• Stated task: Repeat each of the lines below word for word, keeping their order.

Items from a data source:
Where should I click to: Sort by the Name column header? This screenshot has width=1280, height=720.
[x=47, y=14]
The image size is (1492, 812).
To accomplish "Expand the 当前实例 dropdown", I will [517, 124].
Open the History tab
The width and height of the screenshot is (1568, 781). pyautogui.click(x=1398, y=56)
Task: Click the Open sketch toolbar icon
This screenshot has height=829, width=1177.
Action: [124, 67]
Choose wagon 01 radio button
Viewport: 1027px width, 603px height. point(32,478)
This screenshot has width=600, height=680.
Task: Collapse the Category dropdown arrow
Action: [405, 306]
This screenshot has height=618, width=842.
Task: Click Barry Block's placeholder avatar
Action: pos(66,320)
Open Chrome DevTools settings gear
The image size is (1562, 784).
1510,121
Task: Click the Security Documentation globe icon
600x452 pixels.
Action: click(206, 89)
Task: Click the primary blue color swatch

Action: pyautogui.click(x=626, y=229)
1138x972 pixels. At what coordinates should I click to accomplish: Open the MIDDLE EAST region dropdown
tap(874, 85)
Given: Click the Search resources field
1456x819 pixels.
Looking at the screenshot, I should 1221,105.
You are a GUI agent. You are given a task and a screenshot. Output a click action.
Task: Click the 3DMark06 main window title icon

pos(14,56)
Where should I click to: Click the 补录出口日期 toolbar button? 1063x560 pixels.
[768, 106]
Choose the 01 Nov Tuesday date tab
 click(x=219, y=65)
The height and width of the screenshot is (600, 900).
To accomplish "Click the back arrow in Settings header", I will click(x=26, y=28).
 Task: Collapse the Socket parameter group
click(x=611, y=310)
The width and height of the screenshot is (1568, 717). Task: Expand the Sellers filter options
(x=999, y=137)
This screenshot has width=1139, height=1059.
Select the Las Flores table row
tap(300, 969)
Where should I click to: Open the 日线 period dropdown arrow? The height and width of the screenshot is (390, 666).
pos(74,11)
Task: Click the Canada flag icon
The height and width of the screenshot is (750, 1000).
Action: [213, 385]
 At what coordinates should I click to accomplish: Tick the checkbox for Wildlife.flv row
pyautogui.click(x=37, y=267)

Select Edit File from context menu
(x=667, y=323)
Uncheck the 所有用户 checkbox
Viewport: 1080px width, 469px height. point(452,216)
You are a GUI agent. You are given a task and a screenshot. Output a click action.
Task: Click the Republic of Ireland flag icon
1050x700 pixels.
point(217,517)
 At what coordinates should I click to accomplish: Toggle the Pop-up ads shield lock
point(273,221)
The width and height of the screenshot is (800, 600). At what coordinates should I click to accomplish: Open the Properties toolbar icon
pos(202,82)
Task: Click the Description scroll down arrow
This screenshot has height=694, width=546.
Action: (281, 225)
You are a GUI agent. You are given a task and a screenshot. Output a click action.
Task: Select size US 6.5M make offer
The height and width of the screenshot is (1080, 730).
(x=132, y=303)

• Full output:
Where should I click to: Sort by the Name column header? This screenshot has width=1280, height=720.
[x=47, y=14]
The image size is (1492, 812).
To accomplish "Expand the 当前实例 dropdown", I will [517, 124].
Open the History tab
The width and height of the screenshot is (1568, 781). pyautogui.click(x=1398, y=56)
Task: Click the Open sketch toolbar icon
This screenshot has height=829, width=1177.
Action: [124, 67]
Choose wagon 01 radio button
Viewport: 1027px width, 603px height. point(32,478)
This screenshot has width=600, height=680.
Task: Collapse the Category dropdown arrow
Action: [405, 306]
This screenshot has height=618, width=842.
Task: Click Barry Block's placeholder avatar
Action: pos(66,320)
Open Chrome DevTools settings gear
The image size is (1562, 784).
1510,121
Task: Click the Security Documentation globe icon
600x452 pixels.
Action: click(206, 89)
Task: Click the primary blue color swatch

Action: pyautogui.click(x=626, y=229)
1138x972 pixels. At what coordinates should I click to accomplish: Open the MIDDLE EAST region dropdown
tap(874, 85)
Given: Click the Search resources field
1456x819 pixels.
Looking at the screenshot, I should 1221,105.
You are a GUI agent. You are given a task and a screenshot. Output a click action.
Task: Click the 3DMark06 main window title icon

pos(14,56)
Where should I click to: Click the 补录出口日期 toolbar button? 1063x560 pixels.
[768, 106]
Choose the 01 Nov Tuesday date tab
 click(x=219, y=65)
The height and width of the screenshot is (600, 900).
To accomplish "Click the back arrow in Settings header", I will click(x=26, y=28).
 Task: Collapse the Socket parameter group
click(x=611, y=310)
The width and height of the screenshot is (1568, 717). Task: Expand the Sellers filter options
(x=999, y=137)
This screenshot has width=1139, height=1059.
Select the Las Flores table row
tap(300, 969)
Where should I click to: Open the 日线 period dropdown arrow? The height and width of the screenshot is (390, 666).
pos(74,11)
Task: Click the Canada flag icon
The height and width of the screenshot is (750, 1000).
Action: [213, 385]
 At what coordinates should I click to accomplish: Tick the checkbox for Wildlife.flv row
pyautogui.click(x=37, y=267)

Select Edit File from context menu
(x=667, y=323)
Uncheck the 所有用户 checkbox
Viewport: 1080px width, 469px height. point(452,216)
You are a GUI agent. You are given a task and a screenshot. Output a click action.
Task: Click the Republic of Ireland flag icon
1050x700 pixels.
point(217,517)
 At what coordinates should I click to accomplish: Toggle the Pop-up ads shield lock
point(273,221)
The width and height of the screenshot is (800, 600). At what coordinates should I click to accomplish: Open the Properties toolbar icon
pos(202,82)
Task: Click the Description scroll down arrow
This screenshot has height=694, width=546.
Action: (281, 225)
You are a GUI agent. You are given a task and a screenshot. Output a click action.
Task: Select size US 6.5M make offer
The height and width of the screenshot is (1080, 730).
(x=132, y=303)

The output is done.